-- START OF Document segment --
Abstract

In his 2006 EGOS colloquium keynote address, James March (2007) identified three waves of organizational research since 1945. The first wave followed the growing demand for teachers in North American universities after the Second World War and the high hopes for social science models, rational analysis, social engineering, and systematic quantitative research to help solve social problems. The second wave reflected the more pessimistic era of the 1960s’ and 1970s’ protests and counterculture movements. Languages of social construction and power supplanted scientific social science amidst the dismay at the social problems of the time. The third wave followed the triumph of capitalism as the Soviet Empire collapsed and social scientists sought social reform through competitive markets, resources increasingly came from businesses, and research focused on individuals and incentives.
The garbage can model, with its focus on organizational anarchies characterized by problematic preferences, unclear technology, and fluid participation, clearly reflects the ambiguities of the era of protest. Yet in choosing simulation over social construction, Cohen, March, and Olsen (1972) favoured rigorous social science models and produced a remarkably optimistic and playful take on those pessimistic times. In the ensuing years, the simulation was largely put to the side and the garbage can metaphor became a trope for disorder and chaos in organizational choice. In a strident critique, Bendor, Moe, and Shotts (2001: 169) complained that thinking around the model ‘lack[ed] the rigor, discipline, and analytic power needed for genuine progress’. Their rhetoric may have been excessive, but they had a point. Forty years later, this volume provides Cohen, March, and Olsen (Chapter 2, p. 28) an opportunity to clarify, distancing themselves from the received version of the model: ‘A central notion of the original paper was not that the world was inexplicably chaotic but that the appearance of chaos came from the application of an erroneous model to an orderly temporal reality.’
How do we reconcile our images of chance and disorder in garbage can research with these claims of order? In fairness to the subsequent followers as well as critics, the order in the original ASQ paper is not immediately evident. Metaphors like ‘garbage can’, ‘organized anarchy’, and ‘streams’ of problems, solutions, participants, and choice opportunities all suggest disorder. The simulation, however, describes what Cohen, March, and Olsen (Chapter 2, p. 26) now call ‘temporarily unfolding processes of participation and attention’ (p. 26). The temporal order is something like customers arriving at a coffee shop, where service depends on the timing of the arrivals and the matching of customers to baristas. At certain times in the day, more people will want coffee, so arrivals will increase. Without more baristas at those times, customers will have to wait.
-- END OF Document segment --
-- START OF Supplied material --
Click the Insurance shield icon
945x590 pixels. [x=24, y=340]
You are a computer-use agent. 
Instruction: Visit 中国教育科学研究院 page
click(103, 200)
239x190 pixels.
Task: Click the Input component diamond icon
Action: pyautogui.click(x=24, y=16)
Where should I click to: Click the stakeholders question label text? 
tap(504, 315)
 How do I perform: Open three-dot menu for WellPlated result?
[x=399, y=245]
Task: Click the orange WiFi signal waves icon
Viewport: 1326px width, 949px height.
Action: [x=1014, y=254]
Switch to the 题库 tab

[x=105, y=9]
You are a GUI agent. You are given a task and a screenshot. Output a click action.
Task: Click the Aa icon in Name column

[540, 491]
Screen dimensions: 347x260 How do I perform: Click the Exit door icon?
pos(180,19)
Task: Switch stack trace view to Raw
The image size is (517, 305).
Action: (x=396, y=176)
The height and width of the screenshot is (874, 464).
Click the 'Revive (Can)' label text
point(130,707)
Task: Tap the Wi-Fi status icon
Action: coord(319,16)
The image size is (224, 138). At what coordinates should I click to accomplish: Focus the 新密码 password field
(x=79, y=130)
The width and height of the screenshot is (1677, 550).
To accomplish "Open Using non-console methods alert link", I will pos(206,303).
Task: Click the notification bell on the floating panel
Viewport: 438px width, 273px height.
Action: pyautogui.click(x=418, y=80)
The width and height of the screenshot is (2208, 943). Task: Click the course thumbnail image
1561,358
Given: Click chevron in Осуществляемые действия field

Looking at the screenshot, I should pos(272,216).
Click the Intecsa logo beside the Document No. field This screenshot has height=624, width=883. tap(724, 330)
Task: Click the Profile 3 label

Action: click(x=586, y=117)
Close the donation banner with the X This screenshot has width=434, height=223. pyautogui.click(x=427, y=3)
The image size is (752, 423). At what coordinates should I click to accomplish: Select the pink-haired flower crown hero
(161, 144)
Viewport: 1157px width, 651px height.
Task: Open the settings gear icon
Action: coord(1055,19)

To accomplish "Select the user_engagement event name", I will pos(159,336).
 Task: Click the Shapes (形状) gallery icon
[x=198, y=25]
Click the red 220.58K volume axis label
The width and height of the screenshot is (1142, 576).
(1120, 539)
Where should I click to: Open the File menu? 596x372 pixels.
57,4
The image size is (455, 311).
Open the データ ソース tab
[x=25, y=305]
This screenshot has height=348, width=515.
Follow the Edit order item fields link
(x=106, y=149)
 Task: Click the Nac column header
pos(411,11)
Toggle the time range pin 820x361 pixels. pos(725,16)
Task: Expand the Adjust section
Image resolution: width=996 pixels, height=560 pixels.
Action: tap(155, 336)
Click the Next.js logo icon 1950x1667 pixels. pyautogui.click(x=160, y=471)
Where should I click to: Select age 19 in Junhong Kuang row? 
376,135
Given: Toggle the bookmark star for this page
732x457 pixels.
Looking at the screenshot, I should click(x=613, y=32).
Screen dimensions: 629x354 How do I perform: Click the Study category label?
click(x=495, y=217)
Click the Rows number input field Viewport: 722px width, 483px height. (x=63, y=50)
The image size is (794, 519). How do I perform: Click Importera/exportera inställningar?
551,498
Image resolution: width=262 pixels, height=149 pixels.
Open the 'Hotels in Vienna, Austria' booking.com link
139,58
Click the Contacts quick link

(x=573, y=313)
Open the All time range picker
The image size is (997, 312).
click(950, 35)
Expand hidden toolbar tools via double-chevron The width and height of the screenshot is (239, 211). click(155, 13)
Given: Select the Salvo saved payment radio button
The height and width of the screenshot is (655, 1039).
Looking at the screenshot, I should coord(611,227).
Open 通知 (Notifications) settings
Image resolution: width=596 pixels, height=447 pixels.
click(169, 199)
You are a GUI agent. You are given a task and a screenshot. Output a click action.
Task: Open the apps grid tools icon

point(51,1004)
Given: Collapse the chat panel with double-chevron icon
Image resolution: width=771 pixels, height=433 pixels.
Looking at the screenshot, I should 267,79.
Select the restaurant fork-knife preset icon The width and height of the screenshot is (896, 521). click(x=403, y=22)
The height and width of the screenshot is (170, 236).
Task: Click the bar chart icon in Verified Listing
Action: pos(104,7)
-- END OF Supplied material --
Given task: Pick up the passage on the garbage can model after its last sentence and carry it forward. The data come from an unrelated source.

Result of this exercise:
The garbage can model depicts a more complex process that merges multiple arrivals: problems, solutions, participants, and choice situations. To appreciate that temporal order we might imagine a peculiar cinema complex with ten different movie theatres (choice situations). When moviegoers (participants) arrive they go to the movie theatre that they think is most likely to show a movie and discover that movie genres (problems) have been randomly assigned to a movie theatre. It is as if at the moment a news story appeared in the New York Times online, an appropriate movie genre is assigned to a theatre: a terrorist attack creates an action movie genre, a human interest story creates a family drama genre, a sex scandal creates an adult movie genre, an international story creates a foreign movie, and so on. Specific movies (solutions) would be randomly sent to a theatre based on when the studio released the movie.1 Movies are played only if moviegoers can fit the movie to all the genres assigned to a specific theatre. Moviegoers may be more or less motivated to make a movie fit. If a movie is shown, the theatre is shut down for cleaning and unavailable until an entire cycle of showings ends. If no movie is made to fit then no movie is shown and the genres (problems) and participants go to the open theatre (available choice situation) closet to playing a movie.
This is clearly an absurd way to run a business. A rational owner would select movies to draw the largest audience and moviegoers would choose movies that they wanted to see. But Cohen, March, and Olsen were not describing a business; they were modelling the social behaviour of the time. In this volume they describe (Chapter 2, p. 21) the behaviour that informed their model: The setting was a vigorous social science community super-imposed on an academic world stirred by sentiments of revolt expressed in demonstrations, drugs, clothes, sexuality, hair styles, and exhilarated frustration. That world was somewhat, but not thoroughly, Marxist. Somewhat, but not thoroughly, ‘organic.’ Somewhat, but not thoroughly, Maoist. Somewhat, but not thoroughly, Buddhist. And rather American: populist, splintered, and subordinated on the weekend to football, or the beach.
This is closer to how we experience life. Each day a newspaper’s front (home) page presents a set of problems, the opinion page lists solutions, and people must attend to both. The garbage can models that process temporally, not causally.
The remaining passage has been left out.